C'est seulement au mois d'avril 1982 que le projet de réforme de l'audiovisuel — préparé par le rapport Moinot — vient devant le Parlement.

Après en avoir débattu du 29 avril au 15 mai, l'Assemblée adopte la nouvelle loi. Elle prévoit, notamment, la création d'une Haute Autorité — composée de 9 membres, 3 étant désignés pour trois ans, 3 pour six ans, 3 pour neuf ans, désignés par le Président de la République, le président de l'Assemblée et le président du Sénat — qui devra veiller au respect du pluralisme du service public ; l'abandon du monopole de programmation conduit à accorder la liberté en matière de radio et de télévision, sous certaines conditions cependant : les radios locales pourront donc exister, mais sans recourir à la publicité. Le gouvernement conserve le contrôle du financement. Le droit de grève est reconnu aux personnels de l'audiovisuel qui pourront toutefois être requis pour un service minimum.

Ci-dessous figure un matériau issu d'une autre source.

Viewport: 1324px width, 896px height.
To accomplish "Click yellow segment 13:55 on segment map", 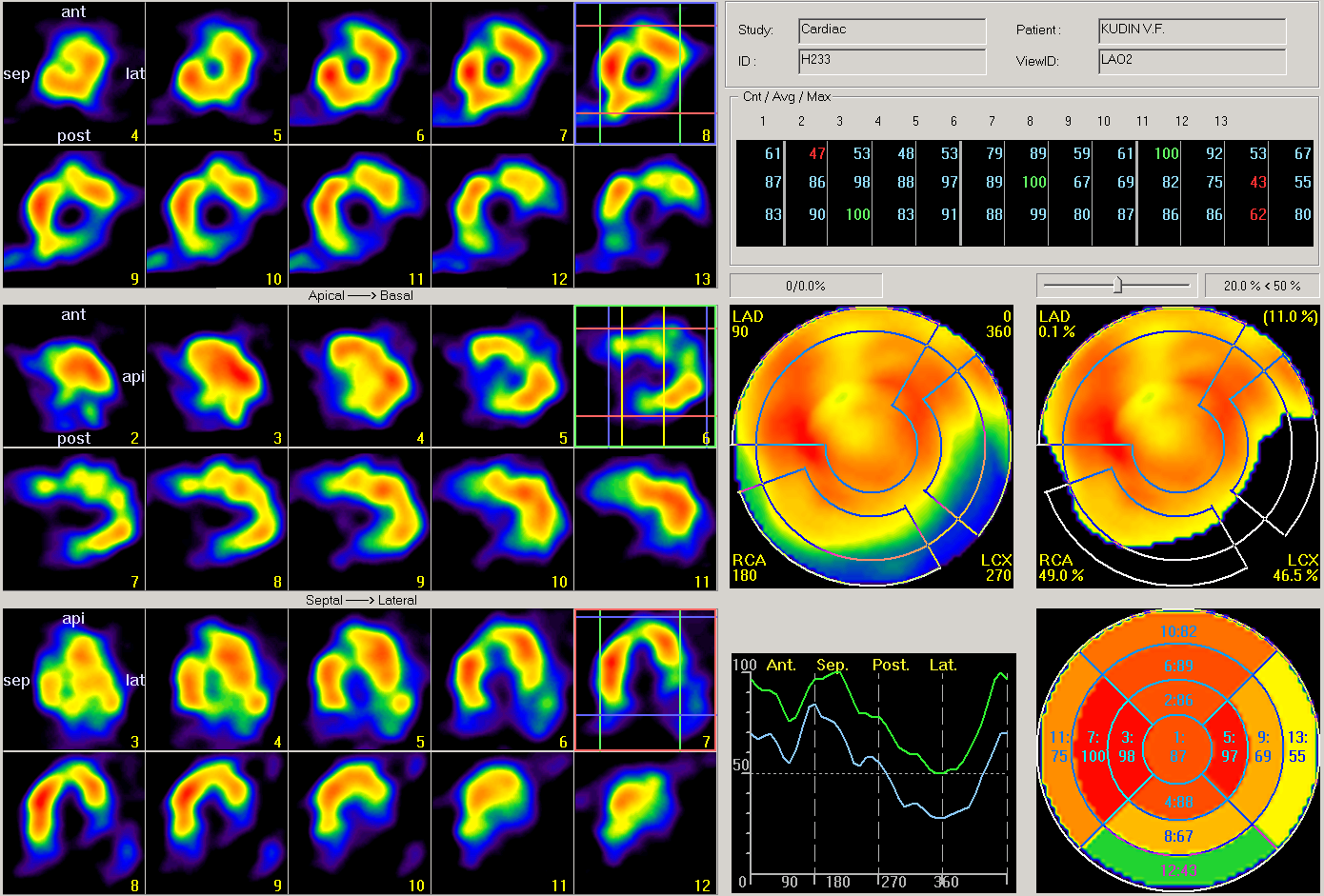I will click(x=1297, y=747).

En attendant, que les événements qui surviennent soient liés à la politique ou non, la presse connaît une année agitée.

Dès le 26 août 1981, une commission composée des présidents des quatre sociétés (Radio-France, TF1, A2, FR3) et de représentants des syndicats se réunit pour étudier le dossier des journalistes licenciés pour faits de grève et activités syndicales ; 52 d'entre eux seront réintégrés.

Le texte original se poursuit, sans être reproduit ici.